Exercise data section start
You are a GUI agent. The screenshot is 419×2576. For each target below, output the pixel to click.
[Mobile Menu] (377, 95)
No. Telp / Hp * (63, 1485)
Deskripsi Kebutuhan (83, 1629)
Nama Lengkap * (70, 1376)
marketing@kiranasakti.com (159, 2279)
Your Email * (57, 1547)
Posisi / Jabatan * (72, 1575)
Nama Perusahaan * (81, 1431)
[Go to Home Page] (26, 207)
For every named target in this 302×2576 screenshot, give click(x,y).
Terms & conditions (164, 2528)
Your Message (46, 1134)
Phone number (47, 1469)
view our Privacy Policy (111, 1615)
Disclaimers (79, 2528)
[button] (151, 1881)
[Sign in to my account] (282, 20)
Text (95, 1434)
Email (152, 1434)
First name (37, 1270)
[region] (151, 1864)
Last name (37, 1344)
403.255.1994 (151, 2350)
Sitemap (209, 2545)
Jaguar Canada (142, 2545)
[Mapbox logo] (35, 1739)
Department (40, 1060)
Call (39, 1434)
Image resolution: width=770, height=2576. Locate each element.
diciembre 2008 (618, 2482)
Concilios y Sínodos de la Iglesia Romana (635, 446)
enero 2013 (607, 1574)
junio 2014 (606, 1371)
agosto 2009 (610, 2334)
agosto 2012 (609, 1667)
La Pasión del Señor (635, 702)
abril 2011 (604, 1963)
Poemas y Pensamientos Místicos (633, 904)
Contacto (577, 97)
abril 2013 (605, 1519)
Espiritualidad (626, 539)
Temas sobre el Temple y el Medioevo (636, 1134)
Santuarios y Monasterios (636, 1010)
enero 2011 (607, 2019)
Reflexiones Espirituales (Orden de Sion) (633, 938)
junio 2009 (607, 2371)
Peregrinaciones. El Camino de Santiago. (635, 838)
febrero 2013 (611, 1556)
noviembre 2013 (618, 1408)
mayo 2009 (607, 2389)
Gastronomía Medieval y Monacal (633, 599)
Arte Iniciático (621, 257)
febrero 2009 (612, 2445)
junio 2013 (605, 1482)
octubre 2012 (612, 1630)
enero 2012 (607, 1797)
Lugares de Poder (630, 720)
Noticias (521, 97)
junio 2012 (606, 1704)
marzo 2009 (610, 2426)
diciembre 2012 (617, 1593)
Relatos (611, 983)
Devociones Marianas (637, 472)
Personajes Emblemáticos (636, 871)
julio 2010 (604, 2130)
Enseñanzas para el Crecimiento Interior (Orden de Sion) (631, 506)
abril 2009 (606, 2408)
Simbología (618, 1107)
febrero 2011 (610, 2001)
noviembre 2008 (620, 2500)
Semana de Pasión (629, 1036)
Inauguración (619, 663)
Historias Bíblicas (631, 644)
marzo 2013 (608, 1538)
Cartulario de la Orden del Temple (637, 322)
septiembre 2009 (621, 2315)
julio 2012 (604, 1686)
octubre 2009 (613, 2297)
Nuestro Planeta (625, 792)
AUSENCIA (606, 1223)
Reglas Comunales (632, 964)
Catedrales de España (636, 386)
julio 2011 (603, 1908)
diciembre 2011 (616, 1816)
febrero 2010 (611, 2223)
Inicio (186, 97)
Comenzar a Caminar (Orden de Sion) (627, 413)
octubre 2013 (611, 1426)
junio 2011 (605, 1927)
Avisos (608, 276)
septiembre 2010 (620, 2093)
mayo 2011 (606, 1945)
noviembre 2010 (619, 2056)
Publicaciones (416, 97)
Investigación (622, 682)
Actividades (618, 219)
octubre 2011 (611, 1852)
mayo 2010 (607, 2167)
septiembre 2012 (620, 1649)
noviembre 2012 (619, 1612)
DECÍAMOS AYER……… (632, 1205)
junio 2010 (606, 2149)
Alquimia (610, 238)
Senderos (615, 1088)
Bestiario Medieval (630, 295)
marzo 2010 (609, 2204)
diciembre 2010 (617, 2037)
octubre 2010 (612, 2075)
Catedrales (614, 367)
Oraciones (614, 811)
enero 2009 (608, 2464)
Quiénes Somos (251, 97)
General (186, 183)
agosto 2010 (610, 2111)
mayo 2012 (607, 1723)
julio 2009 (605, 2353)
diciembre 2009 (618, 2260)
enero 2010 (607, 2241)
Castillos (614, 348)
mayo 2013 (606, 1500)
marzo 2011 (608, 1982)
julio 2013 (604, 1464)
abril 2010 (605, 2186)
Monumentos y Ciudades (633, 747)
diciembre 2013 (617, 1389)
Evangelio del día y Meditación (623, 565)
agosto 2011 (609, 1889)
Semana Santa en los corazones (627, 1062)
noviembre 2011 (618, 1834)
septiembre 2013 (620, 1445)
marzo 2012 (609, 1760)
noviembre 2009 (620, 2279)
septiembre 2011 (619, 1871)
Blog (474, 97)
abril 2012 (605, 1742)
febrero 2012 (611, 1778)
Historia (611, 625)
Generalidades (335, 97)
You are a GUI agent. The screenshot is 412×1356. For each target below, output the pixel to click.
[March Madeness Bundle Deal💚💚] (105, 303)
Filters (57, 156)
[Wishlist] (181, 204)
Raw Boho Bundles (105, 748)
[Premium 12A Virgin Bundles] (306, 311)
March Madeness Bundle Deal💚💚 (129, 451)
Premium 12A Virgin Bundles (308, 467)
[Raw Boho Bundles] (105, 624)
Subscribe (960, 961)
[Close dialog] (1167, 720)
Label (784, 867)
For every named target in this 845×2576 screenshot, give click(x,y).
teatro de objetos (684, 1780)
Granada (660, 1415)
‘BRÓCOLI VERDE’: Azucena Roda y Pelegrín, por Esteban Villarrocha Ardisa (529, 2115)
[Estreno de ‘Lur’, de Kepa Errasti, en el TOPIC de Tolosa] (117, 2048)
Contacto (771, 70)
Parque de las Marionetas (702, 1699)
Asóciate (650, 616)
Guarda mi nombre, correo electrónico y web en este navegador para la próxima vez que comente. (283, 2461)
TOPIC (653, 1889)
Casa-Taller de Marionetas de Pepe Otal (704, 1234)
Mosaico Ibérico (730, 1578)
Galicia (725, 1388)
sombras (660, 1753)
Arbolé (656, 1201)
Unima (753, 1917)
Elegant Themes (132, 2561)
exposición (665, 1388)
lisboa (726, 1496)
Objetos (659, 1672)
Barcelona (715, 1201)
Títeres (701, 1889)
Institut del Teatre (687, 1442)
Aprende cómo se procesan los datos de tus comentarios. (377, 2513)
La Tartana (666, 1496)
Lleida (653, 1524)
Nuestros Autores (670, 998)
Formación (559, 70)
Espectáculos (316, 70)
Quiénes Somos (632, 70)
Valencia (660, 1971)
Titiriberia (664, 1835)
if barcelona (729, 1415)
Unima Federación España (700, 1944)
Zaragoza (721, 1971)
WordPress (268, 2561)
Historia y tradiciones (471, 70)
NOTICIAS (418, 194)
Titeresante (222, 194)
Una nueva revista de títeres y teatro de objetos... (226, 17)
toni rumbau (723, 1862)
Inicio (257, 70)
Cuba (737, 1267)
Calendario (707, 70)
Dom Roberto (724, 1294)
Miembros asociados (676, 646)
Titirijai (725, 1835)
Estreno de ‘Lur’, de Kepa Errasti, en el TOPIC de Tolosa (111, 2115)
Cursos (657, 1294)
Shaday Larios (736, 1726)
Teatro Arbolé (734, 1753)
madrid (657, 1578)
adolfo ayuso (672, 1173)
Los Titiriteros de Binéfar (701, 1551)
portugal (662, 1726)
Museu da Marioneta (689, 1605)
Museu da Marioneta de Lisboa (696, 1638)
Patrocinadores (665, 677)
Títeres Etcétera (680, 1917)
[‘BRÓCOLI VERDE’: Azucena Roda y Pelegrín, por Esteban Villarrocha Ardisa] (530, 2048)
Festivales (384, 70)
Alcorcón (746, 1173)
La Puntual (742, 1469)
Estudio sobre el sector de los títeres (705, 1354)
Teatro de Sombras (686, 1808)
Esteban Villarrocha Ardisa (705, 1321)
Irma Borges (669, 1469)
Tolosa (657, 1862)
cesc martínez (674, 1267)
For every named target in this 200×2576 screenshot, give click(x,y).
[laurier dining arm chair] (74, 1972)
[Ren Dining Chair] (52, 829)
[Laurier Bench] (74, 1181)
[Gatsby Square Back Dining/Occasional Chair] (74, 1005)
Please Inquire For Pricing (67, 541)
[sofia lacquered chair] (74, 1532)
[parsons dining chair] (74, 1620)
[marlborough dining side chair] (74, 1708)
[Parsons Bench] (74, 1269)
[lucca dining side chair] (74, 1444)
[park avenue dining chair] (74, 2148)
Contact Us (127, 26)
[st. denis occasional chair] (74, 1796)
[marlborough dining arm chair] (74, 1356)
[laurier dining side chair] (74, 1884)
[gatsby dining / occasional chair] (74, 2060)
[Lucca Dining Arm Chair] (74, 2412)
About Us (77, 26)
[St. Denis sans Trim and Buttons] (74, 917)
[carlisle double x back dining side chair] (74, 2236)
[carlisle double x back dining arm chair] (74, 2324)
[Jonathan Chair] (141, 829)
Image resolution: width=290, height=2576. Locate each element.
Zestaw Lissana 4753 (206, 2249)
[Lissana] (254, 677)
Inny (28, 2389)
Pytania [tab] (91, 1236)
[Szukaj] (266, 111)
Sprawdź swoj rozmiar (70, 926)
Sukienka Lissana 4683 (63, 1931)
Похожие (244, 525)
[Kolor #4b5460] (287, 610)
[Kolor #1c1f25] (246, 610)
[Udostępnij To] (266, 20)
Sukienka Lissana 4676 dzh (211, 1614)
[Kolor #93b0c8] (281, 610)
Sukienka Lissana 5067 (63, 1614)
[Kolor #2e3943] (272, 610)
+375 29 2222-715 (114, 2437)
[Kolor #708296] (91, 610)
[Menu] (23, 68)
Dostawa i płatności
Exercise data section end
• Work task: Reproduce exactly the section above that begins at the line containing "Parque de las Marionetas (702, 1699)" and ends at the line containing "Titiriberia (664, 1835)", leaving out all other lines.

• Exercise result:
Parque de las Marionetas (702, 1699)
Asóciate (650, 616)
Guarda mi nombre, correo electrónico y web en este navegador para la próxima vez que comente. (283, 2461)
TOPIC (653, 1889)
Casa-Taller de Marionetas de Pepe Otal (704, 1234)
Mosaico Ibérico (730, 1578)
Galicia (725, 1388)
sombras (660, 1753)
Arbolé (656, 1201)
Unima (753, 1917)
Elegant Themes (132, 2561)
exposición (665, 1388)
lisboa (726, 1496)
Objetos (659, 1672)
Barcelona (715, 1201)
Títeres (701, 1889)
Institut del Teatre (687, 1442)
Aprende cómo se procesan los datos de tus comentarios. (377, 2513)
La Tartana (666, 1496)
Lleida (653, 1524)
Nuestros Autores (670, 998)
Formación (559, 70)
Espectáculos (316, 70)
Quiénes Somos (632, 70)
Valencia (660, 1971)
Titiriberia (664, 1835)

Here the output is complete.